• _INSTRUCTIONS FOR THE TASK_
Which lines of the entries below run from the one holding "Close the 累计净流入" to the one holding "Task: Open the start date calendar picker", inclusive? Set down exactly those lines and no others.

[Saved entries]

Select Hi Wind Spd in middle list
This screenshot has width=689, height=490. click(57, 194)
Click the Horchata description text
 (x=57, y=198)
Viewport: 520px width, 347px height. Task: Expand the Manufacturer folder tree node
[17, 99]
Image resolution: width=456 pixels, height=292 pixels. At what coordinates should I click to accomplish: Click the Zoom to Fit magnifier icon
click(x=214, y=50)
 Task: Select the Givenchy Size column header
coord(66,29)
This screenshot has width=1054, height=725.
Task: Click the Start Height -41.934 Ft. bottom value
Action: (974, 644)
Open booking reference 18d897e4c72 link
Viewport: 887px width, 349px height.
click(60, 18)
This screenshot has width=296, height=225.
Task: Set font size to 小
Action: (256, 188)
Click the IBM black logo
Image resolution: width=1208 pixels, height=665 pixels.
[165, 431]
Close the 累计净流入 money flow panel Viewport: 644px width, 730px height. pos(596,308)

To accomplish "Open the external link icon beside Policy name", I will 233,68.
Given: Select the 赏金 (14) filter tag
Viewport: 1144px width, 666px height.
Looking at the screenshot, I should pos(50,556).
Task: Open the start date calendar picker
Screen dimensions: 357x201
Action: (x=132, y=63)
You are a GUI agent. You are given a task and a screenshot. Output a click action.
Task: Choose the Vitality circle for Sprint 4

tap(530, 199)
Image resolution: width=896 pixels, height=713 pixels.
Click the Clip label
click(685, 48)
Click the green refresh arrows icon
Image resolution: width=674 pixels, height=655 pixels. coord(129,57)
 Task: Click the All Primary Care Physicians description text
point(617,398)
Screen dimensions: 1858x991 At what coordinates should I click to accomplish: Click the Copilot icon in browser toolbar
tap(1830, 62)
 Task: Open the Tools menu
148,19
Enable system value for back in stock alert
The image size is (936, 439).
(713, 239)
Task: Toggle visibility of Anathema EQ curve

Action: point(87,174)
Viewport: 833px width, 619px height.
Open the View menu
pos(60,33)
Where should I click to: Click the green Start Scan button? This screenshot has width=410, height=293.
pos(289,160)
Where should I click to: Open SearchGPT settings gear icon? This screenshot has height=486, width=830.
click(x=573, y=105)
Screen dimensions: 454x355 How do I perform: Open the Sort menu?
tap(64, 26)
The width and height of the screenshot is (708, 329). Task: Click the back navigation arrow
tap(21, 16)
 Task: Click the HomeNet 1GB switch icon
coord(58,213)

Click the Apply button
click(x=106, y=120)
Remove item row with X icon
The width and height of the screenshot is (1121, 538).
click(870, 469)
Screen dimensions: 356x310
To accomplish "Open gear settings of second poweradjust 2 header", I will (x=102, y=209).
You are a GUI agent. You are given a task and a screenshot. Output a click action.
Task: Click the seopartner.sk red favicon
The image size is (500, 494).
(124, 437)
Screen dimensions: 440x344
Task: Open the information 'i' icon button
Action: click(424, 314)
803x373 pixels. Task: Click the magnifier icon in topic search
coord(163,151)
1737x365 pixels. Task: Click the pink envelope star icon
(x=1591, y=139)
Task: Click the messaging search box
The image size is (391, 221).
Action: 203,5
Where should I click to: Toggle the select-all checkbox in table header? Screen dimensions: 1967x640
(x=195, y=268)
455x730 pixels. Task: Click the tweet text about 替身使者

• _TASK ANSWER_
Close the 累计净流入 money flow panel Viewport: 644px width, 730px height. pos(596,308)

To accomplish "Open the external link icon beside Policy name", I will 233,68.
Given: Select the 赏金 (14) filter tag
Viewport: 1144px width, 666px height.
Looking at the screenshot, I should pos(50,556).
Task: Open the start date calendar picker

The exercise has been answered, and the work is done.